We already know that PowerPoint is no fun to work in. However, if you need to work on a self-playing prerecorded presentation, I suggest that Keynote is as much use as a banana lightsaber.

For an inspiring alternative, watch the video for Bob Dylan's Subterranean Homesick Blues. True fact, trivia fiends: It was recorded in London behind the Savoy Hotel. La di bloody da.

The EuroSTAR virtual conference is on Wednesday. Be there, or be somewhere else. Sod that - be there, and be somewhere else. I shall be.

* I've checked the manual, and there is a way of pausing, but no straightforward way of undoing a moving a mistaken slide change.
** If it's wrong when it doesn't warn you, why pay attention when it does.
*** deep breath: I'm not using packages (it's a silently-changed option in Keynote 09), so the saved file is obscured.
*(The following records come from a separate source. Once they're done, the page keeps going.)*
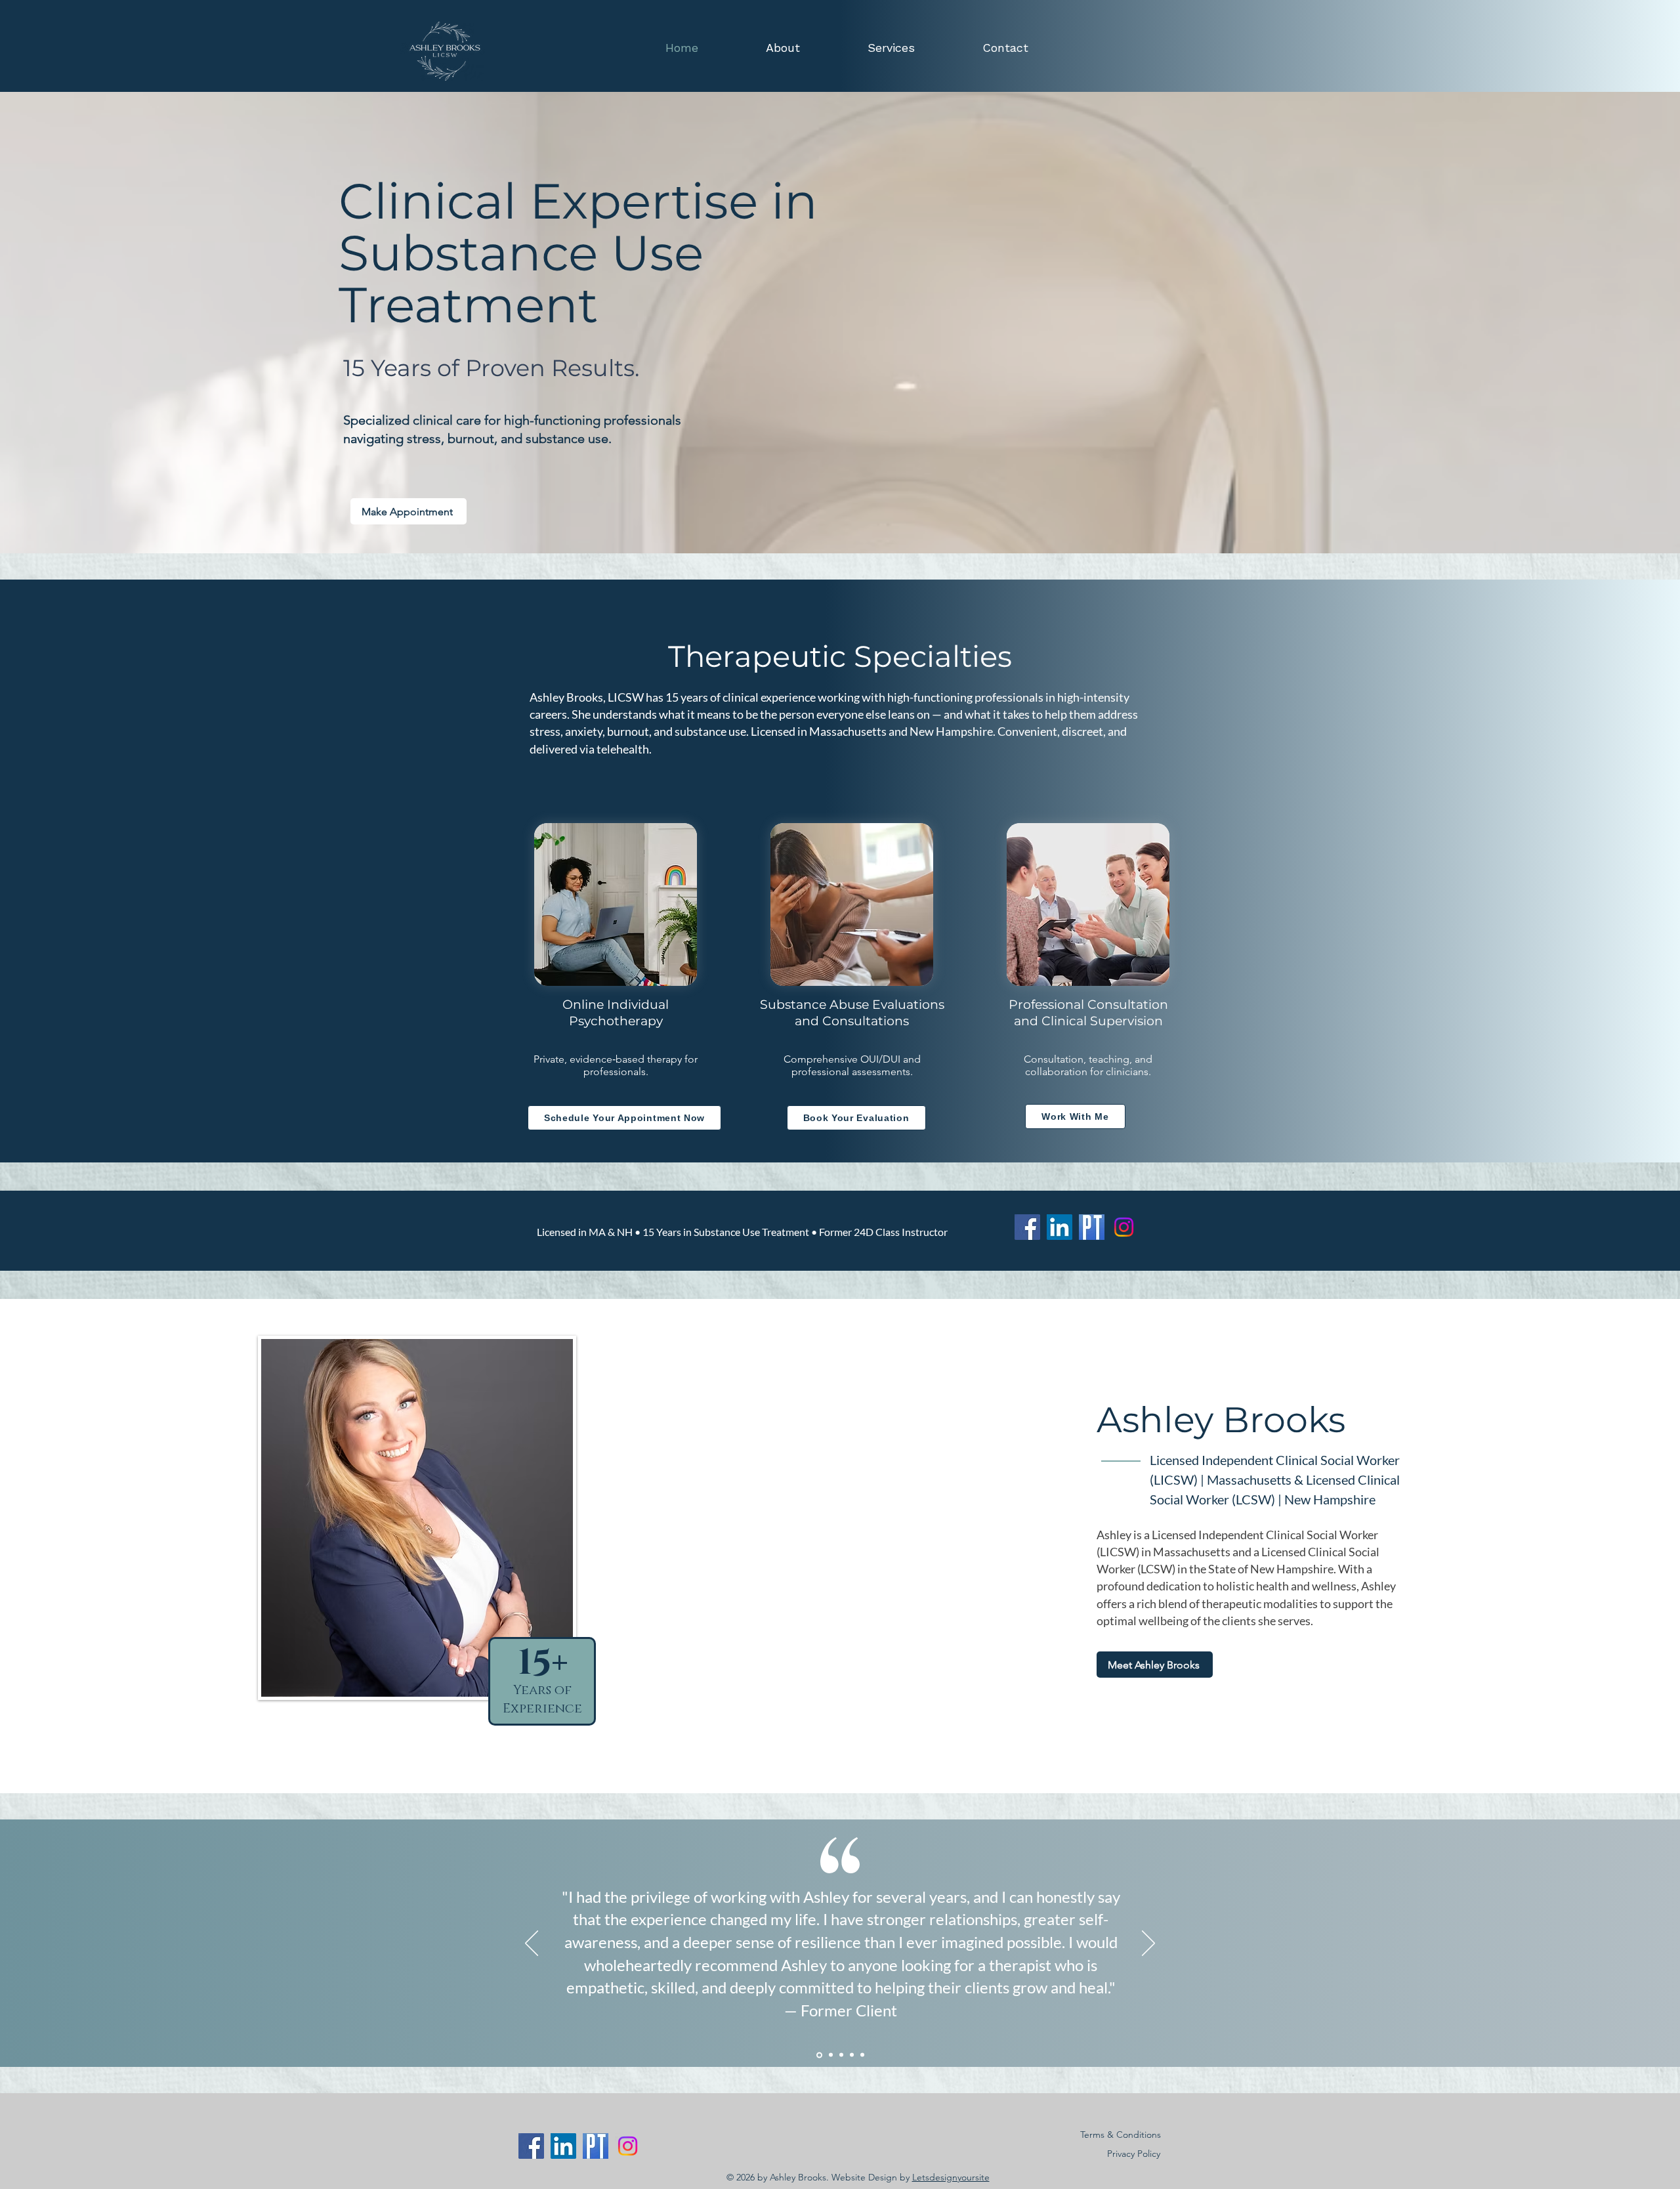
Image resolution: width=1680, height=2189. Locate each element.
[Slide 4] (852, 2055)
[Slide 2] (831, 2055)
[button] (864, 48)
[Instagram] (1124, 1227)
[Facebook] (1027, 1227)
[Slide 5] (862, 2055)
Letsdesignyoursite (951, 2177)
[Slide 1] (819, 2055)
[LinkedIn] (1059, 1227)
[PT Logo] (1091, 1227)
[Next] (1148, 1944)
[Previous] (531, 1944)
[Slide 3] (841, 2055)
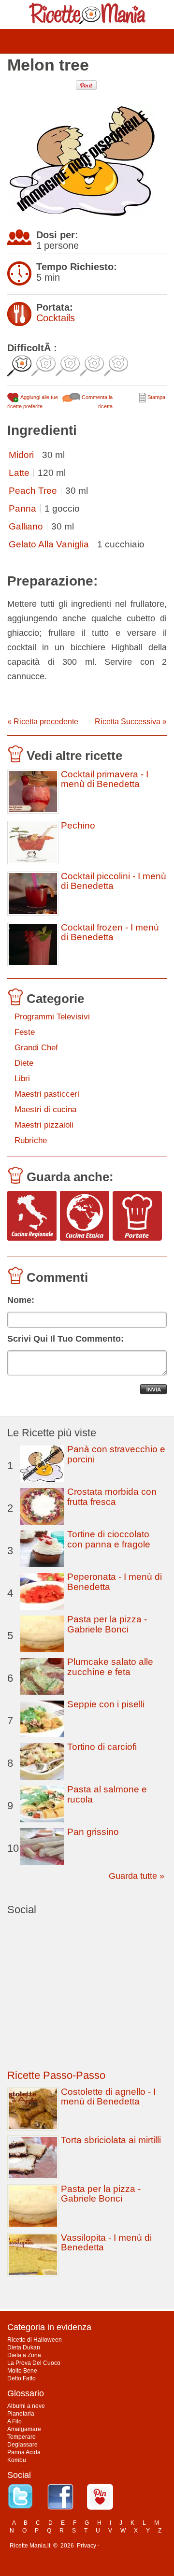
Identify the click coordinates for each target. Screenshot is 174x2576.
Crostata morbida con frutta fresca (112, 1497)
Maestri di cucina (45, 1109)
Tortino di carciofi (102, 1747)
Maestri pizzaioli (43, 1125)
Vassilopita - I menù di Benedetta (106, 2242)
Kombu (16, 2460)
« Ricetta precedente (42, 721)
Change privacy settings (132, 2545)
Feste (24, 1032)
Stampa (155, 397)
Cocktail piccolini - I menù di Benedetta (113, 881)
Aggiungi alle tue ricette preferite (32, 401)
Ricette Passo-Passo (56, 2075)
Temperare (21, 2436)
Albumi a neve (26, 2406)
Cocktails (55, 318)
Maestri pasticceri (46, 1094)
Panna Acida (24, 2452)
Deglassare (22, 2444)
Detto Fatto (21, 2378)
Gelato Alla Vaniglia (49, 544)
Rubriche (30, 1140)
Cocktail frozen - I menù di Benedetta (110, 932)
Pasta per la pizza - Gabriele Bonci (107, 1624)
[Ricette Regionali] (32, 1216)
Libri (22, 1078)
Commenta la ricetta (96, 401)
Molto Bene (22, 2370)
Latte (19, 473)
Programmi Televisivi (52, 1017)
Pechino (78, 825)
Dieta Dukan (23, 2347)
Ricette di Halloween (34, 2339)
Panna (22, 508)
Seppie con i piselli (106, 1704)
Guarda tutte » (136, 1876)
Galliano (26, 526)
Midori (21, 455)
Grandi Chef (36, 1048)
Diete (23, 1063)
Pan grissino (93, 1832)
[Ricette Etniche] (84, 1216)
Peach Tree (33, 491)
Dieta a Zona (24, 2355)
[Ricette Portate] (137, 1216)
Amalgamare (24, 2429)
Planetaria (20, 2413)
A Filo (14, 2421)
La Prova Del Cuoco (33, 2363)
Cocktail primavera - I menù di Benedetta (104, 779)
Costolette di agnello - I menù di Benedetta (108, 2096)
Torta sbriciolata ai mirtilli (111, 2140)
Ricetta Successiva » (131, 721)
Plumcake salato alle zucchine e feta (110, 1667)
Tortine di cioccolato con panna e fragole (108, 1539)
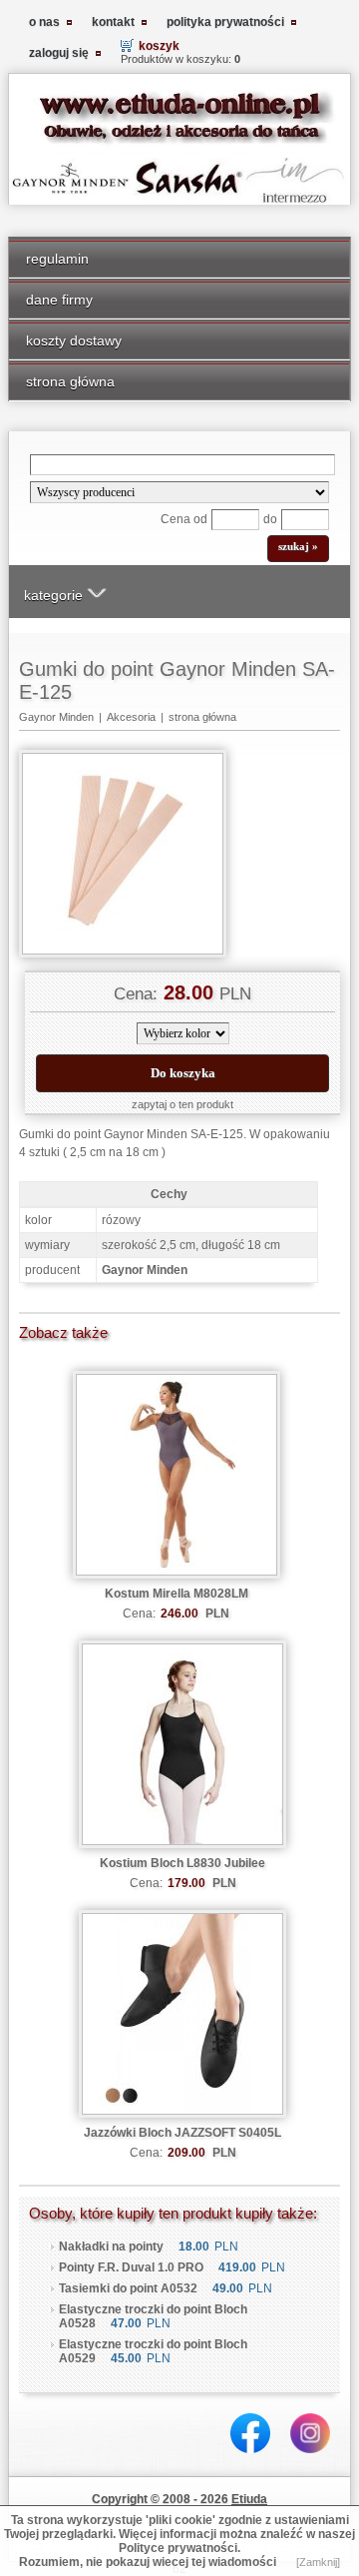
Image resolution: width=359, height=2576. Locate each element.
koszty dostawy (74, 340)
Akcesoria (131, 717)
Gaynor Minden (56, 717)
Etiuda (249, 2499)
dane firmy (59, 300)
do (270, 519)
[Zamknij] (318, 2562)
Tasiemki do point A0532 (128, 2288)
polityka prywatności (225, 22)
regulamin (57, 259)
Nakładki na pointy (111, 2247)
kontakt (113, 22)
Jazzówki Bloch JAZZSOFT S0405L (182, 2133)
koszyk (159, 46)
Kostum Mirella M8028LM (176, 1594)
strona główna (70, 381)
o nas (44, 22)
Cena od (184, 519)
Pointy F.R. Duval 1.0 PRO (131, 2267)
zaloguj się (59, 53)
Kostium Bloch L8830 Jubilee (182, 1863)
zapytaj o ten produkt (182, 1104)
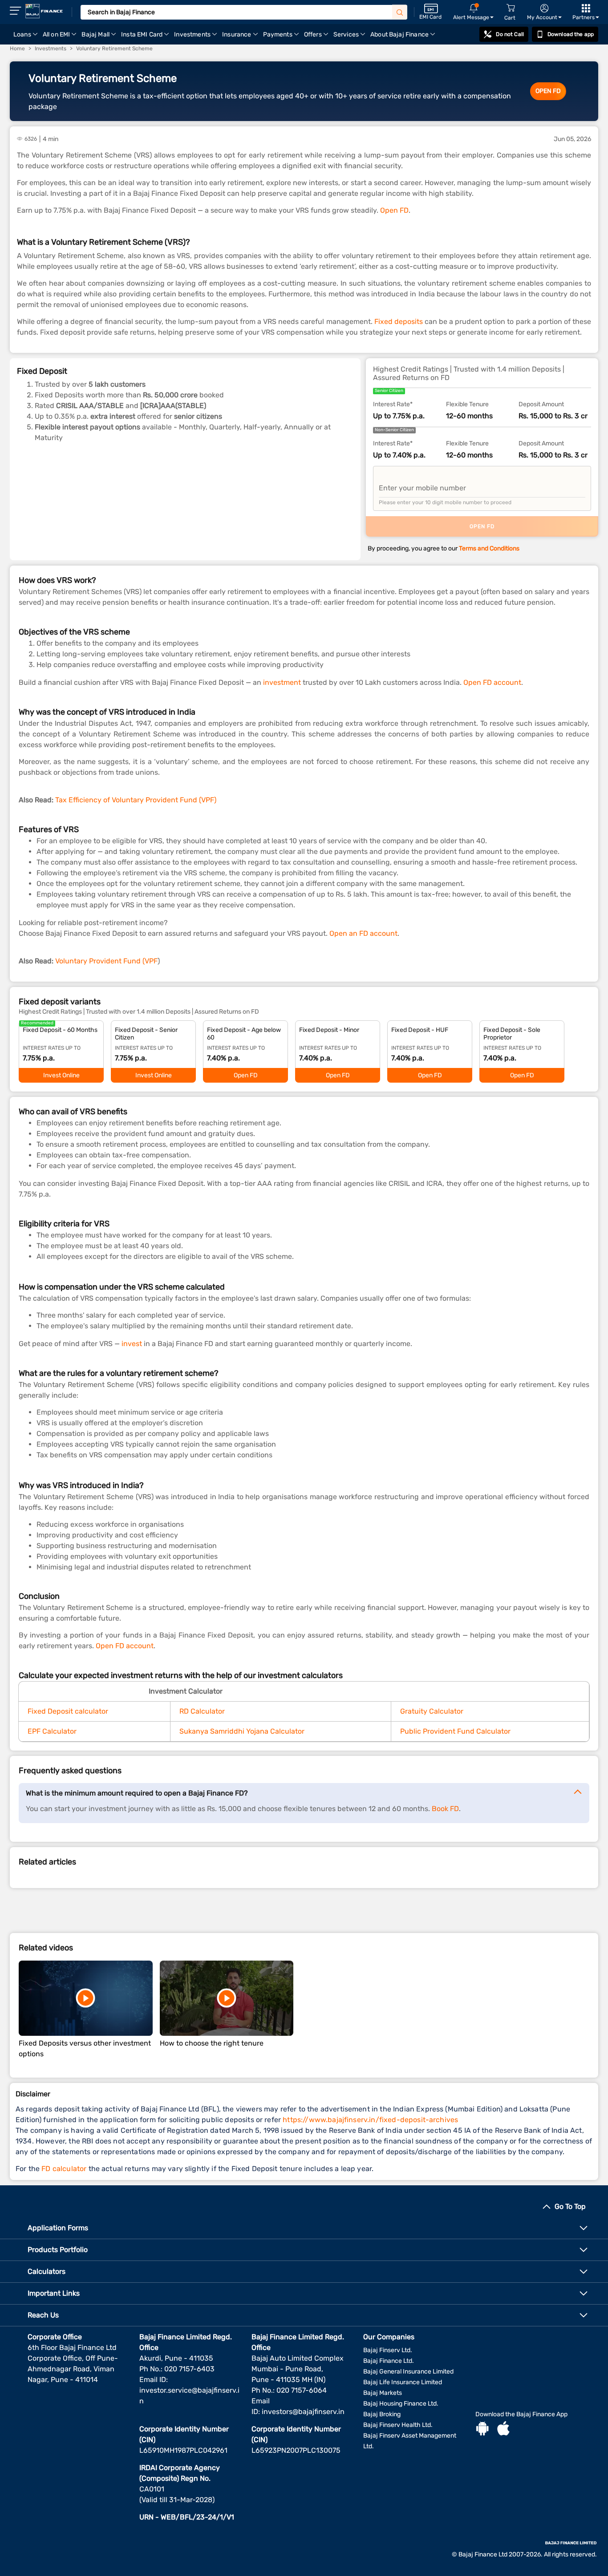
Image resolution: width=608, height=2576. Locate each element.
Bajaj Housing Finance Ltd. (400, 2403)
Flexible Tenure (467, 404)
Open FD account (492, 682)
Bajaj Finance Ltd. (388, 2361)
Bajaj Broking (382, 2414)
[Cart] (510, 8)
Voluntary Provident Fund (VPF (105, 961)
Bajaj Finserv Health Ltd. (398, 2425)
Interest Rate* (393, 404)
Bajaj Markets (382, 2393)
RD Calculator (202, 1711)
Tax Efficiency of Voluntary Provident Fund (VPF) (135, 800)
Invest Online (61, 1075)
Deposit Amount (541, 404)
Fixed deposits (398, 321)
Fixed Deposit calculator (68, 1711)
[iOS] (503, 2429)
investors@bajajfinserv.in (303, 2411)
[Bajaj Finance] (44, 11)
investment (282, 682)
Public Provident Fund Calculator (455, 1731)
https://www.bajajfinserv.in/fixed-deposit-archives (370, 2119)
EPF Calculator (52, 1731)
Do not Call (509, 34)
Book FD (445, 1808)
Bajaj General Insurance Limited (408, 2371)
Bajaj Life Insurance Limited (402, 2382)
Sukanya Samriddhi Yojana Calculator (241, 1731)
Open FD (394, 210)
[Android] (482, 2429)
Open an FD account (363, 933)
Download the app (570, 34)
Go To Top (570, 2206)
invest (132, 1343)
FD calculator (63, 2168)
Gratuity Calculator (431, 1711)
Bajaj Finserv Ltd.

For Keynote, thankfully, there's a way out: change the file extension to .zip, and unzip it to a folder. Inside the folder, I looked into the ugliest large-ish file (index.apxl, here), recognised it as not-really-XML (the file chewed up textmate and spat it out), found timestamps tagged with narration-event that seem to correspond to my expectations, clipped that bit out and fiddled with it until the events, slides, builds and timestamps were unfogged and human-readable. I may be a Mac user, but that doesn't mean I'm so much of a numpty I can't get down to business.